I don’t believe the story of Jesus’ visit to Mary and Martha’s house is meant to force us to choose between which sister is the better one.  In fact, don’t we all hope we have Mary and Martha at Holy Trinity?  Don’t we want people whose greatest delight is gathering for worship, singing and praying, listening and dining on the goodness of God?  Don’t we want members whose hearts beat riotously simply because Jesus loves them so?

It can be so hard for those who simply want to sit at Jesus’ feet.  If you are like that, you can easily end up feeling guilty.  I can’t tell you how many people have come to me and said, “Pastor, I’m a rotten church member. I shouldn’t even call myself a member.  I don’t do anything but attend worship on Sunday morning.”  If you have said this, never forget the sister who does nothing more—or less—than stare into Jesus’s eyes.  According to Jesus, “She has chosen the better part.”  I wonder if Jesus says this so none of us feels guilty when we arrive here on Sunday morning and have no desire or energy to do anything more than sit at his feet.  I wonder if all of us feel like that this morning. We come here, numb again, this time 84 massacred in Nice and 265 known dead in the Turkish coup attempt.  We worry about what is happening to the world God loves so much and for which God gave His only son.

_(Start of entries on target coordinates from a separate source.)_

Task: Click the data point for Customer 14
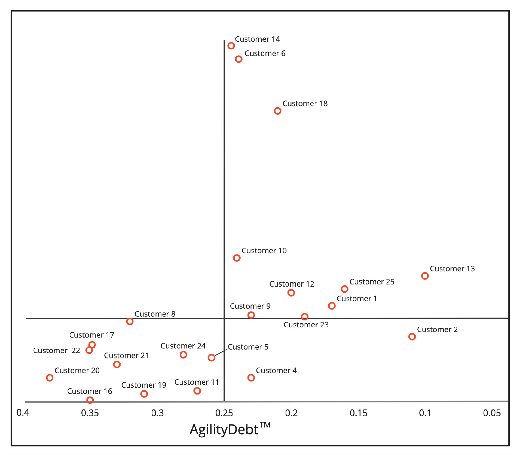click(231, 46)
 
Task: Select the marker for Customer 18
click(277, 111)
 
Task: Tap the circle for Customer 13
click(425, 276)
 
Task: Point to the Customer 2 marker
click(412, 337)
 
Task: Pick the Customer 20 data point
click(50, 378)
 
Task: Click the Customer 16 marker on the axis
click(90, 400)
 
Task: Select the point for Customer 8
click(130, 321)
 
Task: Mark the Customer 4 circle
click(251, 378)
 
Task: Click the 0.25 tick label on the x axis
click(224, 413)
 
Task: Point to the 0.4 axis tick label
click(23, 413)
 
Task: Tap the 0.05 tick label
click(492, 413)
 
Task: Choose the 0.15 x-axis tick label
click(358, 413)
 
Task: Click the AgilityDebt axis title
click(224, 430)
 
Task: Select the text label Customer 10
click(264, 251)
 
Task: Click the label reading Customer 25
click(372, 282)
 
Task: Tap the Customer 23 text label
click(306, 325)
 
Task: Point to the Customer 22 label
click(56, 350)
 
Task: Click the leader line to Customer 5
click(221, 353)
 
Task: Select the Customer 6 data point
click(238, 59)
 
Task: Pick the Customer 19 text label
click(143, 385)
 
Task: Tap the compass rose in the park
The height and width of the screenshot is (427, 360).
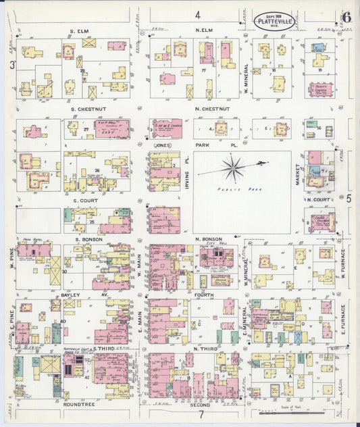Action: coord(234,167)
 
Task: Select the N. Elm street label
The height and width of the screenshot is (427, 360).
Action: coord(205,31)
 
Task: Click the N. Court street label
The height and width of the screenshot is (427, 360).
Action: coord(317,200)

We are desperate to hear Jesus’ soothing voice say again, “Have no fear, little flock.”  That’s why we crawled out of bed and showed up here on this hot and muggy morning.

This sitting still even for an hour and ten minutes can drive some of us busy-bodies to utter distraction.  If you are like the sister in the kitchen, rehearsing in the choir, washing the chalices, counting the offering, welcoming visitors, giving generously to this ministry, you catch yourself with your nose out of joint from time-to-time—call it sin if you wish—judging others because they are not working nearly as hard as you.

I must be frank with you, however: I will quickly become disenchanted if we don’t have members willing to break their backs to prepare delicious meals for Jesus and his friends.  You know the type.  She is in this place.  She is the “go to person” we too easily call when we need something done at Holy Trinity.  We ask her to do all sorts of tasks and she is clueless how to say “no.”  She puts out refreshments on Sunday, visits the elderly, delivers flowers to the hospital, helps at the altar, tends to the finances, counts the money.  You ask her or him to do anything and almost everything because the answer is always “yes” and with a smile.  I pray that we will have more and more just like that sister.

And yet, at least this morning, let’s not pay attention to who sits at Jesus’ feet and who is busy in the kitchen.  Maybe it is good that we cannot quite remember who Martha is and who Mary is.  For a time, let us recall what our brother Martin Luther urged us never to forget: the prize does not go to the hardest worker or even to the one who does nothing.  For Luther, work or no work, God loves us all.

Our worship this morning is proof that God does not keep score.  God has invited us all here, those of us pleased as punch just to sit all starry-eyed in Jesus’ presence and those who have ants in our pants and who cannot wait to get back to work because the kingdom of God is so near. God invites us all to this meal which we do not deserve.

Are you Mary or Martha?  It makes no difference.  So, come to the banquet, for all is now ready. The gifts of God for the people of God, for Mary and Martha and you.